■ **Data to use**:
*** Block opens ***

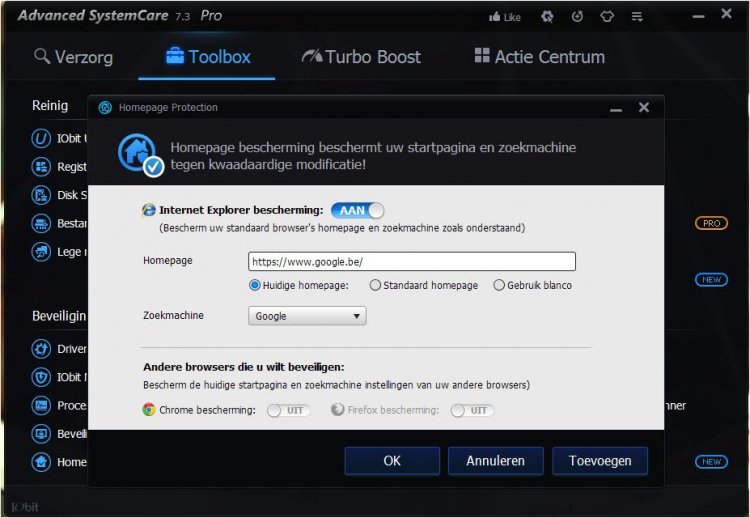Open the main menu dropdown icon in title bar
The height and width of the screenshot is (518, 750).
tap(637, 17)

*** Block closes ***
*** Block opens ***

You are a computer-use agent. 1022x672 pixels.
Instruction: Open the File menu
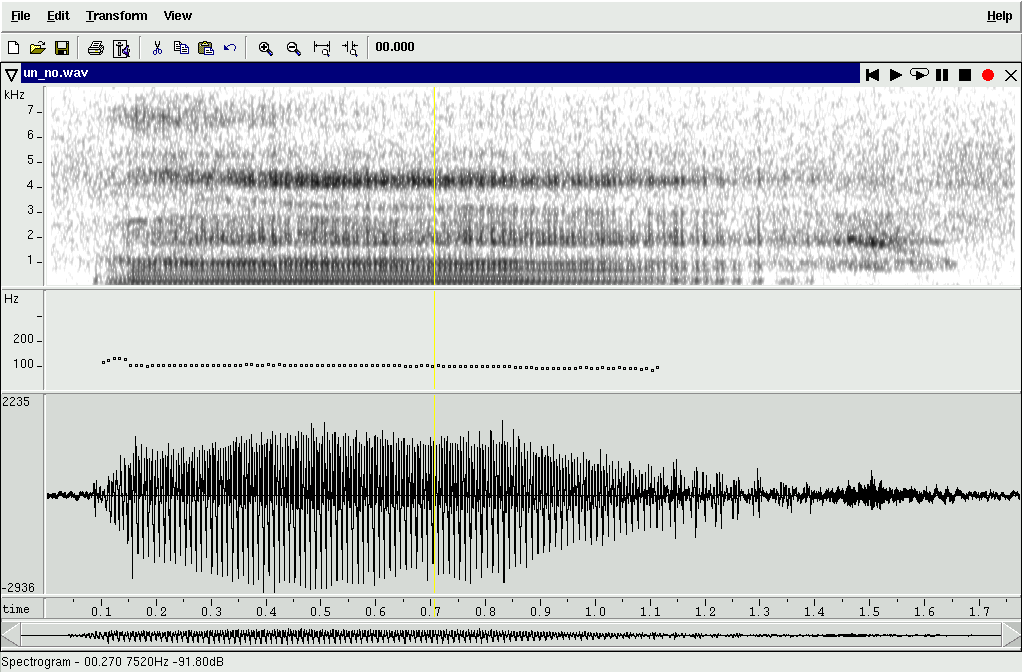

*** Block closes ***
*** Block opens ***

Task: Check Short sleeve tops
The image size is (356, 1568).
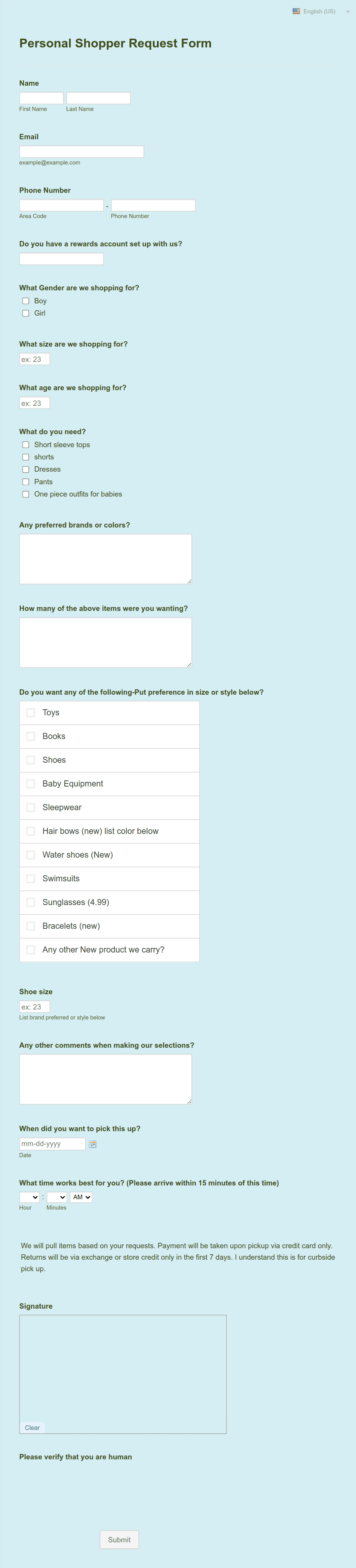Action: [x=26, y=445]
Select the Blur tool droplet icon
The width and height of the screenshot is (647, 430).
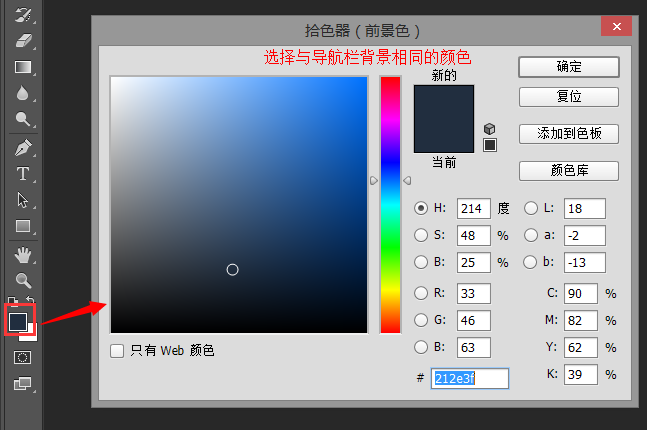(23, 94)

*** Block closes ***

■ **About this task**:
Could you write out, exactly as they stand, only the lines above that begin at the line with "You are a computer-use" and stop after the line with "Instruction: Open the File menu"?

■ **Output**:
You are a computer-use agent. 1022x672 pixels.
Instruction: Open the File menu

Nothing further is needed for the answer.